• _WHAT YOU SHOULD DO_
Please retype the data below in full.

[[ MATERIAL SHOWN, beginning ]]

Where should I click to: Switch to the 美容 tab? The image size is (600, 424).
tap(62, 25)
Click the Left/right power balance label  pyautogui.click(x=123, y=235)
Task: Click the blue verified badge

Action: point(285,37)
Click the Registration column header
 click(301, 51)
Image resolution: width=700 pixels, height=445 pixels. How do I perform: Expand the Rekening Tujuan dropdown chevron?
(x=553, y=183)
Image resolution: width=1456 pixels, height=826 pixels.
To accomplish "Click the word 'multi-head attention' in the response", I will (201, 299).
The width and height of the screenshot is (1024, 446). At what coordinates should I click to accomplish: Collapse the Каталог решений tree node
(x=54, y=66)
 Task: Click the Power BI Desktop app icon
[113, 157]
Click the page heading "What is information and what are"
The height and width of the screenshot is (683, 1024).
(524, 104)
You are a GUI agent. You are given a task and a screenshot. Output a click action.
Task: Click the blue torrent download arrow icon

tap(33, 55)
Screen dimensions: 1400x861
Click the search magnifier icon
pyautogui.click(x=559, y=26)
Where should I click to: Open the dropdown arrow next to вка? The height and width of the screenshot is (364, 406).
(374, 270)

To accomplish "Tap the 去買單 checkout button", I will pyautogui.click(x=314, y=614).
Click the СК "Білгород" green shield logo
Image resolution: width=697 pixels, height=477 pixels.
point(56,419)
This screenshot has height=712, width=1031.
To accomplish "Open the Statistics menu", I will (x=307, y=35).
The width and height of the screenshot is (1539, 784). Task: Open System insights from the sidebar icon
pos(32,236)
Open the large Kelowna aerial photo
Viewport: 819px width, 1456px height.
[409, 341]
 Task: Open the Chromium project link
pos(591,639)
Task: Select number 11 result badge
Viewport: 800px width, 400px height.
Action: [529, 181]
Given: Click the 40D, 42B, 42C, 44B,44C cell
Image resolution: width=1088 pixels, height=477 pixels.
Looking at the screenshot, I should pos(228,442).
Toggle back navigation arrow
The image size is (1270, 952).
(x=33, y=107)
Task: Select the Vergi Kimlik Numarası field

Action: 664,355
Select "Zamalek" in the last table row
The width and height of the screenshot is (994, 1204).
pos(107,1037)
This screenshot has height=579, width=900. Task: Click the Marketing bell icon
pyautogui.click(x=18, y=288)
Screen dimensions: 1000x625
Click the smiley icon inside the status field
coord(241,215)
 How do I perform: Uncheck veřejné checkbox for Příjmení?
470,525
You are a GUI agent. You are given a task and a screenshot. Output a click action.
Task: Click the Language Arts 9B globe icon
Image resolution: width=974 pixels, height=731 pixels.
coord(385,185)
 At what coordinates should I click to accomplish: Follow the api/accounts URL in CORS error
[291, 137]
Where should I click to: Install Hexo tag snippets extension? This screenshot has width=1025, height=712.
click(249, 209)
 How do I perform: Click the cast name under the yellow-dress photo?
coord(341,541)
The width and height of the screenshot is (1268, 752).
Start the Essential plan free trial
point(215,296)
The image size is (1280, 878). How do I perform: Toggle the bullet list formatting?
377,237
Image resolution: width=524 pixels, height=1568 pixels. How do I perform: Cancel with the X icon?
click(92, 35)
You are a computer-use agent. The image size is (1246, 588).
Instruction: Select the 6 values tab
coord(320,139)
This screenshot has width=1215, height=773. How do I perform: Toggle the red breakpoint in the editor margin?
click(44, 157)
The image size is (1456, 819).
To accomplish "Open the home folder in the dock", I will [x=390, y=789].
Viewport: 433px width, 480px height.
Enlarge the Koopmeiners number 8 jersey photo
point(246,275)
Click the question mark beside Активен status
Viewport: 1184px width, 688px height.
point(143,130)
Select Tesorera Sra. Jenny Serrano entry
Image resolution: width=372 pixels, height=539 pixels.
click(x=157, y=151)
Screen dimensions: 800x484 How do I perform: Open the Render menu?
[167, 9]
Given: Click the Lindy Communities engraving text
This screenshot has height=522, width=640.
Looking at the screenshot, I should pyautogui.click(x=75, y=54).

[[ MATERIAL SHOWN, end ]]

• _RESPONSE AREA_
Where should I click to: Switch to the 美容 tab? The image size is (600, 424).
tap(62, 25)
Click the Left/right power balance label  pyautogui.click(x=123, y=235)
Task: Click the blue verified badge

Action: point(285,37)
Click the Registration column header
 click(301, 51)
Image resolution: width=700 pixels, height=445 pixels. How do I perform: Expand the Rekening Tujuan dropdown chevron?
(x=553, y=183)
Image resolution: width=1456 pixels, height=826 pixels.
To accomplish "Click the word 'multi-head attention' in the response", I will (201, 299).
The width and height of the screenshot is (1024, 446). At what coordinates should I click to accomplish: Collapse the Каталог решений tree node
(x=54, y=66)
 Task: Click the Power BI Desktop app icon
[113, 157]
Click the page heading "What is information and what are"
The height and width of the screenshot is (683, 1024).
(524, 104)
You are a GUI agent. You are given a task and a screenshot. Output a click action.
Task: Click the blue torrent download arrow icon

tap(33, 55)
Screen dimensions: 1400x861
Click the search magnifier icon
pyautogui.click(x=559, y=26)
Where should I click to: Open the dropdown arrow next to вка? The height and width of the screenshot is (364, 406).
(374, 270)

To accomplish "Tap the 去買單 checkout button", I will pyautogui.click(x=314, y=614).
Click the СК "Білгород" green shield logo
Image resolution: width=697 pixels, height=477 pixels.
point(56,419)
This screenshot has height=712, width=1031.
To accomplish "Open the Statistics menu", I will (x=307, y=35).
The width and height of the screenshot is (1539, 784). Task: Open System insights from the sidebar icon
pos(32,236)
Open the large Kelowna aerial photo
Viewport: 819px width, 1456px height.
[409, 341]
 Task: Open the Chromium project link
pos(591,639)
Task: Select number 11 result badge
Viewport: 800px width, 400px height.
Action: [529, 181]
Given: Click the 40D, 42B, 42C, 44B,44C cell
Image resolution: width=1088 pixels, height=477 pixels.
Looking at the screenshot, I should pos(228,442).
Toggle back navigation arrow
The image size is (1270, 952).
(x=33, y=107)
Task: Select the Vergi Kimlik Numarası field

Action: 664,355
Select "Zamalek" in the last table row
The width and height of the screenshot is (994, 1204).
pos(107,1037)
This screenshot has height=579, width=900. Task: Click the Marketing bell icon
pyautogui.click(x=18, y=288)
Screen dimensions: 1000x625
Click the smiley icon inside the status field
coord(241,215)
 How do I perform: Uncheck veřejné checkbox for Příjmení?
470,525
You are a GUI agent. You are given a task and a screenshot. Output a click action.
Task: Click the Language Arts 9B globe icon
Image resolution: width=974 pixels, height=731 pixels.
coord(385,185)
 At what coordinates should I click to accomplish: Follow the api/accounts URL in CORS error
[291, 137]
Where should I click to: Install Hexo tag snippets extension? This screenshot has width=1025, height=712.
click(249, 209)
 How do I perform: Click the cast name under the yellow-dress photo?
coord(341,541)
The width and height of the screenshot is (1268, 752).
Start the Essential plan free trial
point(215,296)
The image size is (1280, 878). How do I perform: Toggle the bullet list formatting?
377,237
Image resolution: width=524 pixels, height=1568 pixels. How do I perform: Cancel with the X icon?
click(92, 35)
You are a computer-use agent. The image size is (1246, 588).
Instruction: Select the 6 values tab
coord(320,139)
This screenshot has width=1215, height=773. How do I perform: Toggle the red breakpoint in the editor margin?
click(44, 157)
The image size is (1456, 819).
To accomplish "Open the home folder in the dock", I will [x=390, y=789].
Viewport: 433px width, 480px height.
Enlarge the Koopmeiners number 8 jersey photo
point(246,275)
Click the question mark beside Активен status
Viewport: 1184px width, 688px height.
point(143,130)
Select Tesorera Sra. Jenny Serrano entry
Image resolution: width=372 pixels, height=539 pixels.
click(x=157, y=151)
Screen dimensions: 800x484 How do I perform: Open the Render menu?
[167, 9]
Given: Click the Lindy Communities engraving text
This screenshot has height=522, width=640.
Looking at the screenshot, I should pyautogui.click(x=75, y=54).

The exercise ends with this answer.